Via Negativa
by Daniel Hornsby
(Alfred A. Knopf, 2020)
“A beautiful and meditative exploration of shattered faith.” —Brit Bennett, author of The Vanishing Half
A heartfelt, daring, divinely hilarious debut novel about a priest who embarks on a fateful journey with a pistol in his pocket and an injured coyote in his backseat.
Father Dan is homeless. Dismissed by his conservative diocese for eccentricity and insubordination, he’s made his exile into a kind of pilgrimage, transforming his Toyota Camry into a mobile monk’s cell. Like the ascetic religious philosophers he idolizes, he intends to spend his trip in peaceful contemplation. But then he sees a minivan sideswipe a coyote. Unable to suppress his Franciscan impulses, he takes the wild animal in, wrapping its broken leg with an old T-shirt and feeding it Spam with a plastic spoon.
With his unexpected canine companion in the backseat, Dan makes his way west, encountering other offbeat travelers and stopping to take in the occasional roadside novelty (MARTIN’S HOLE TO HELL, WORLD-FAMOUS BOTTOMLESS PIT NEXT EXIT!).

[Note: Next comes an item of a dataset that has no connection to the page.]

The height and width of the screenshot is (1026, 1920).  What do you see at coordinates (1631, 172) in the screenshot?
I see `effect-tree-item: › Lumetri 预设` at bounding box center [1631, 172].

But the coyote is far from the only oddity fate has delivered into this churchless priest’s care: it has also given him a bone-handled pistol, a box of bullets, and a letter from his estranged friend Paul—a summons of sorts, pulling him forward.
By the time Dan gets to where he’s going, he’ll be forced to reckon once and for all with the great mistakes of his past, and he will have to decide: is penance better paid with revenge, or with redemption?
“This quietly wise and graceful novel knows so much about what we don’t know, about visions and signs and everyday tragedy.”— Elisa Gabbert, author of The Unreality of Memory.
About the author
Daniel Hornsby was born in Muncie, Indiana. He holds an MFA in fiction from the University of Michigan, and an MTS from Harvard Divinity School. His stories and essays have appeared in the Los Angeles Review of books, Electeric Literature, The Missouri Review, and Joyland. He lives in Memphis, Tennessee.